**MATERIAL SUPPLIED**.

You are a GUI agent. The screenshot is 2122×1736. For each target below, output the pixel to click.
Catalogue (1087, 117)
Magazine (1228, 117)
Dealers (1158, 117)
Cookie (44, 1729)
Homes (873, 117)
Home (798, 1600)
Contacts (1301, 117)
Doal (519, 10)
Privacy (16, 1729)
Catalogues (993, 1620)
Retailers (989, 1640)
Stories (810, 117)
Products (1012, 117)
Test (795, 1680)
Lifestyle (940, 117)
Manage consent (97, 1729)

---

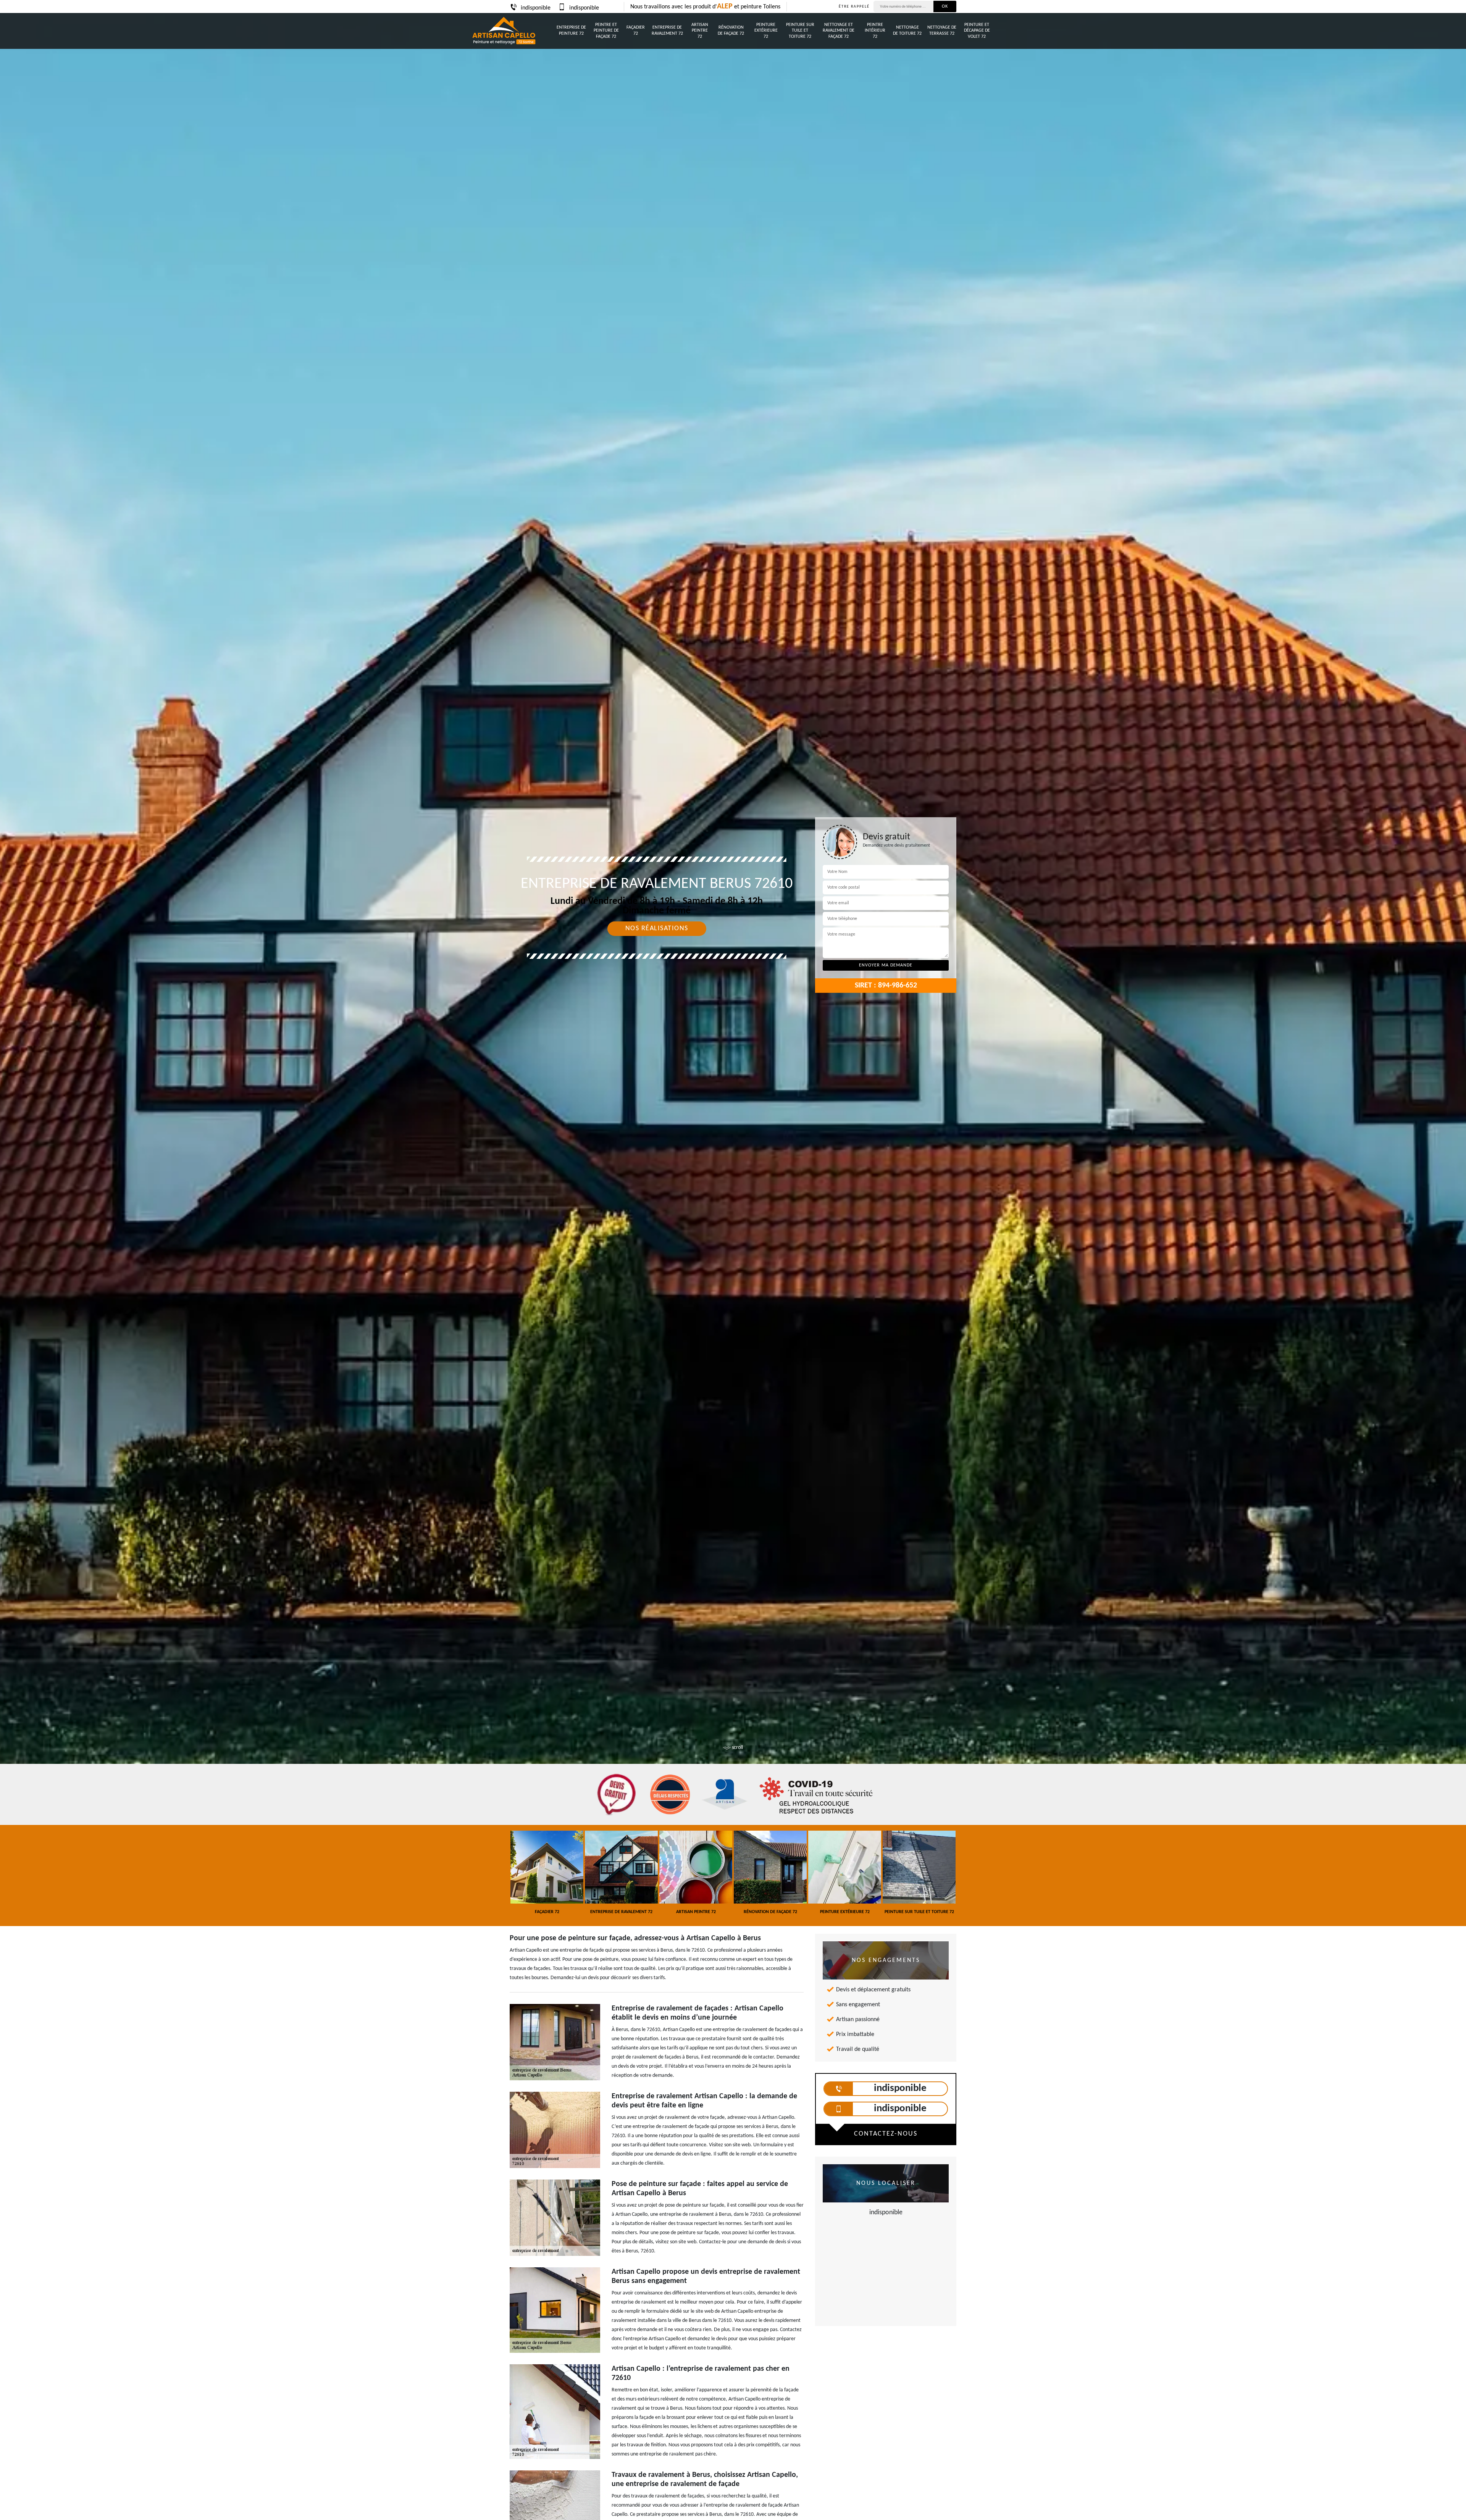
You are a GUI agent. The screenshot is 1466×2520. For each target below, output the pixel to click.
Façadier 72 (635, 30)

**WHAT IS EXPECTED**. Of the lines above, retype only those from the line containing "Magazine (1228, 117)" through the line containing "Manage consent (97, 1729)", including both, exactly.

**SOLVED PROBLEM**.
Magazine (1228, 117)
Dealers (1158, 117)
Cookie (44, 1729)
Homes (873, 117)
Home (798, 1600)
Contacts (1301, 117)
Doal (519, 10)
Privacy (16, 1729)
Catalogues (993, 1620)
Retailers (989, 1640)
Stories (810, 117)
Products (1012, 117)
Test (795, 1680)
Lifestyle (940, 117)
Manage consent (97, 1729)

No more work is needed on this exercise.